Evaluation of grade in a genotyped cohort of sporadic medullary thyroid carcinomas
Abstract
Aims
Tumour grade and RET mutation status, especially the presence of high-risk exon 15 and 16 RET mutations, have been reported to be prognostic in patients with sporadic medullary thyroid carcinoma (MTC). The aims of our study were to evaluate the performance of two recently proposed grading systems and to assess the association between grade and genotype in a cohort of sporadic MTCs.
Methods and results
We identified 44 sporadic MTCs. All available tumour slides were examined, and cases were assigned a grade on the basis of either mitotic count and tumour necrosis, or mitotic count, tumour necrosis, and Ki-67 proliferative index, as described in two recent studies. Additional clinicopathological features and outcome information were obtained from the pathology reports and electronic medical records. The presence of RET and RAS mutations was determined either with direct sequencing or with massively parallel sequencing. Both grading systems were prognostic for progression-free survival and disease-specific survival on univariate analysis. There was no correlation between grade and mutation status.
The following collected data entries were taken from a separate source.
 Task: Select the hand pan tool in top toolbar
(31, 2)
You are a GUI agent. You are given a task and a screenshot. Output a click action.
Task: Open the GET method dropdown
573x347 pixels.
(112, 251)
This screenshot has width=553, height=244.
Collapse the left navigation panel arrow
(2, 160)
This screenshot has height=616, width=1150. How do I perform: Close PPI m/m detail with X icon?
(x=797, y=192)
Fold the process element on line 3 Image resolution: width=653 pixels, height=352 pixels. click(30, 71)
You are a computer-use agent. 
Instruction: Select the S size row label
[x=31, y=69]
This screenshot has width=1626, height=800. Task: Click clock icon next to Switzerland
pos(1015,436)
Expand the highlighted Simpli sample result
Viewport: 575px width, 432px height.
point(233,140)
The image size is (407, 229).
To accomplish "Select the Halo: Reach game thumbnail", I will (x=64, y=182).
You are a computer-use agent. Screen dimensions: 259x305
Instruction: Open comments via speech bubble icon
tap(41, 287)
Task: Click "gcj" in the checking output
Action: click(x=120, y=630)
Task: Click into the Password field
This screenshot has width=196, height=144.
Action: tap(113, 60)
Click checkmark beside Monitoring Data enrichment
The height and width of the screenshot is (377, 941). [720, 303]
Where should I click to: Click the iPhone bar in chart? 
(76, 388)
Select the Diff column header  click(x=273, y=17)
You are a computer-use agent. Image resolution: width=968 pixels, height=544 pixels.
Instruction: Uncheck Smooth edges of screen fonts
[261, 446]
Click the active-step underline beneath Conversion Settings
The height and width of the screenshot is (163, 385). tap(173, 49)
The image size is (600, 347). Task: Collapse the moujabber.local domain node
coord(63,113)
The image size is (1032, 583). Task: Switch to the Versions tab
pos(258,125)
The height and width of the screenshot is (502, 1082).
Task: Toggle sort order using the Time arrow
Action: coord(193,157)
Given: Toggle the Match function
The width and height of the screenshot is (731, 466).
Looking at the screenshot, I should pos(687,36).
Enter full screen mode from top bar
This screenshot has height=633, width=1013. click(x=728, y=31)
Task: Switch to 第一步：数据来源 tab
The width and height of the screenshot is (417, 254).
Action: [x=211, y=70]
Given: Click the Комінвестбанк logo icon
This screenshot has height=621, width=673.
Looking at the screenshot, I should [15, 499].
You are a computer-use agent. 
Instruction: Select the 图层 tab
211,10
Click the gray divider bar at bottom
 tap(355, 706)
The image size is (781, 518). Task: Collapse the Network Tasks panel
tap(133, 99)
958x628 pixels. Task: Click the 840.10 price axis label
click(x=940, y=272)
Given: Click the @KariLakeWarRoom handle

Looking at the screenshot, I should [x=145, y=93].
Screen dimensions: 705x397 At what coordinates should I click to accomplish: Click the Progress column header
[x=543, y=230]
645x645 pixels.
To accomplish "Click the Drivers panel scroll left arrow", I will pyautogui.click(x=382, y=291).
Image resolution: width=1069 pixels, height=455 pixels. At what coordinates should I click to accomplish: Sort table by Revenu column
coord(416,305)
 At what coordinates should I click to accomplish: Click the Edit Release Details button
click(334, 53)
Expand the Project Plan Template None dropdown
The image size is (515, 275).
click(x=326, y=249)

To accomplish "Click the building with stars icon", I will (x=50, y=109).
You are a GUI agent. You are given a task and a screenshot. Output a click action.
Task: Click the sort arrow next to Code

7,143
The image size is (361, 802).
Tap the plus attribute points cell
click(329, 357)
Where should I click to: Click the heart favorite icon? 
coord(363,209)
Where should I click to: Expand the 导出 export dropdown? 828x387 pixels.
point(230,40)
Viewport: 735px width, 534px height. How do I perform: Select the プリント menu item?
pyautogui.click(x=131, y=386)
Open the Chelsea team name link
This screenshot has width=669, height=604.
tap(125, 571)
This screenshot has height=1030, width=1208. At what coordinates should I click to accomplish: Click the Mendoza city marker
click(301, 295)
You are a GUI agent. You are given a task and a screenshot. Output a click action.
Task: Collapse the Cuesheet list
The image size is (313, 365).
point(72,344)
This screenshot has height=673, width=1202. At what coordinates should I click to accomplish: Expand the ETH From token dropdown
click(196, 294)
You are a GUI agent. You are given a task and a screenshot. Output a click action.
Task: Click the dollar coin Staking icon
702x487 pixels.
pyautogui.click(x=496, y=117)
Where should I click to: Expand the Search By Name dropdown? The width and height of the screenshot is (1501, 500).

Specifically, neither RET nor high-risk RET mutations were enriched in high-grade tumours, as assessed by either grading scheme.
Conclusion
Our findings suggest that grade is not correlated with RET/RAS mutation status, indicating that grade and genotype may give independent prognostic information.
Graphical Abstract
Conflicts of interest
N. Chau receives research funding from BMS, FSK, Merck, and Roche, and is a consultant for Bayer, BMS, Eisai, Merck, and Roche. M. Capelletti is currently employed at Caris Life Sciences. All other authors have no conflicts of interest to report.